* _Collected data_
-- Opening Marker --

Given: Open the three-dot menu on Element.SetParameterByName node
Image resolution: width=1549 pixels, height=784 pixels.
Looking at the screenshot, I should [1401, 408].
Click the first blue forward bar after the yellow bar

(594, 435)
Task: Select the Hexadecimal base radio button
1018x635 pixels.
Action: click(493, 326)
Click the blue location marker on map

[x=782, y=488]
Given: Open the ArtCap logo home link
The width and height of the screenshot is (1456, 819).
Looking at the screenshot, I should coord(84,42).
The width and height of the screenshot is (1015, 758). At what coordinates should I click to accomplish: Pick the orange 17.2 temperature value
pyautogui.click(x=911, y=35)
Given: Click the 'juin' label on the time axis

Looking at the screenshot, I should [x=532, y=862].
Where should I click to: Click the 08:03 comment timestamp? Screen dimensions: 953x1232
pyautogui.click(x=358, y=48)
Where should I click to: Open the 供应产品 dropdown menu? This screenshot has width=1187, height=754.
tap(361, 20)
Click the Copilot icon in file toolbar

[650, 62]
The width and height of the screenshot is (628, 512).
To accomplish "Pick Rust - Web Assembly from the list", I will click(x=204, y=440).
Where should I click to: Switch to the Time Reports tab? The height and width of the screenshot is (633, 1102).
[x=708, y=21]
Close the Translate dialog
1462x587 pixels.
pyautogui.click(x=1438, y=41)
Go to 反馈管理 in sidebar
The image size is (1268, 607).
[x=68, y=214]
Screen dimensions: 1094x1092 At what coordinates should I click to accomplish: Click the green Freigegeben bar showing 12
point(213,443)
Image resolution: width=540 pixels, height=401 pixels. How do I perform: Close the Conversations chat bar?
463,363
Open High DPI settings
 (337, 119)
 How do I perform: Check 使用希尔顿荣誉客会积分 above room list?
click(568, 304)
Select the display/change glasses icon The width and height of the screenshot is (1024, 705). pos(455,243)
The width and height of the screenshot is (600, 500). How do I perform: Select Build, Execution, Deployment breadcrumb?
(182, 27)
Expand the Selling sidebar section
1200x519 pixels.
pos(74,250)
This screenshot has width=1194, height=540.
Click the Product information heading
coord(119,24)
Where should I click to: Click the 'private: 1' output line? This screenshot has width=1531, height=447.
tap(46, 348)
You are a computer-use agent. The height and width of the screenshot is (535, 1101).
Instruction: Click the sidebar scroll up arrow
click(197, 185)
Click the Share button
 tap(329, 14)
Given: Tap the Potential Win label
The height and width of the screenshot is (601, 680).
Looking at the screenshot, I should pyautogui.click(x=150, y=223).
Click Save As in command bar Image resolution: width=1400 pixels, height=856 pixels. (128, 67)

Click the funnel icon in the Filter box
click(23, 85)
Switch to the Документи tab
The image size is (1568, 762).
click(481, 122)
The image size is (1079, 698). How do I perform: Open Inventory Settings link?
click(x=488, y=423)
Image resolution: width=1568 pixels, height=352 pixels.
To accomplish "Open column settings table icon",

-- Closing Marker --

Each entry in the data must be copied exactly.

Given: Open the three-dot menu on Element.SetParameterByName node
Image resolution: width=1549 pixels, height=784 pixels.
Looking at the screenshot, I should [1401, 408].
Click the first blue forward bar after the yellow bar

(594, 435)
Task: Select the Hexadecimal base radio button
1018x635 pixels.
Action: click(493, 326)
Click the blue location marker on map

[x=782, y=488]
Given: Open the ArtCap logo home link
The width and height of the screenshot is (1456, 819).
Looking at the screenshot, I should coord(84,42).
The width and height of the screenshot is (1015, 758). At what coordinates should I click to accomplish: Pick the orange 17.2 temperature value
pyautogui.click(x=911, y=35)
Given: Click the 'juin' label on the time axis

Looking at the screenshot, I should [x=532, y=862].
Where should I click to: Click the 08:03 comment timestamp? Screen dimensions: 953x1232
pyautogui.click(x=358, y=48)
Where should I click to: Open the 供应产品 dropdown menu? This screenshot has width=1187, height=754.
tap(361, 20)
Click the Copilot icon in file toolbar

[650, 62]
The width and height of the screenshot is (628, 512).
To accomplish "Pick Rust - Web Assembly from the list", I will click(x=204, y=440).
Where should I click to: Switch to the Time Reports tab? The height and width of the screenshot is (633, 1102).
[x=708, y=21]
Close the Translate dialog
1462x587 pixels.
pyautogui.click(x=1438, y=41)
Go to 反馈管理 in sidebar
The image size is (1268, 607).
[x=68, y=214]
Screen dimensions: 1094x1092 At what coordinates should I click to accomplish: Click the green Freigegeben bar showing 12
point(213,443)
Image resolution: width=540 pixels, height=401 pixels. How do I perform: Close the Conversations chat bar?
463,363
Open High DPI settings
 (337, 119)
 How do I perform: Check 使用希尔顿荣誉客会积分 above room list?
click(568, 304)
Select the display/change glasses icon The width and height of the screenshot is (1024, 705). pos(455,243)
The width and height of the screenshot is (600, 500). How do I perform: Select Build, Execution, Deployment breadcrumb?
(182, 27)
Expand the Selling sidebar section
1200x519 pixels.
pos(74,250)
This screenshot has width=1194, height=540.
Click the Product information heading
coord(119,24)
Where should I click to: Click the 'private: 1' output line? This screenshot has width=1531, height=447.
tap(46, 348)
You are a computer-use agent. The height and width of the screenshot is (535, 1101).
Instruction: Click the sidebar scroll up arrow
click(197, 185)
Click the Share button
 tap(329, 14)
Given: Tap the Potential Win label
The height and width of the screenshot is (601, 680).
Looking at the screenshot, I should pyautogui.click(x=150, y=223).
Click Save As in command bar Image resolution: width=1400 pixels, height=856 pixels. (128, 67)

Click the funnel icon in the Filter box
click(23, 85)
Switch to the Документи tab
The image size is (1568, 762).
click(481, 122)
The image size is (1079, 698). How do I perform: Open Inventory Settings link?
click(x=488, y=423)
Image resolution: width=1568 pixels, height=352 pixels.
To accomplish "Open column settings table icon",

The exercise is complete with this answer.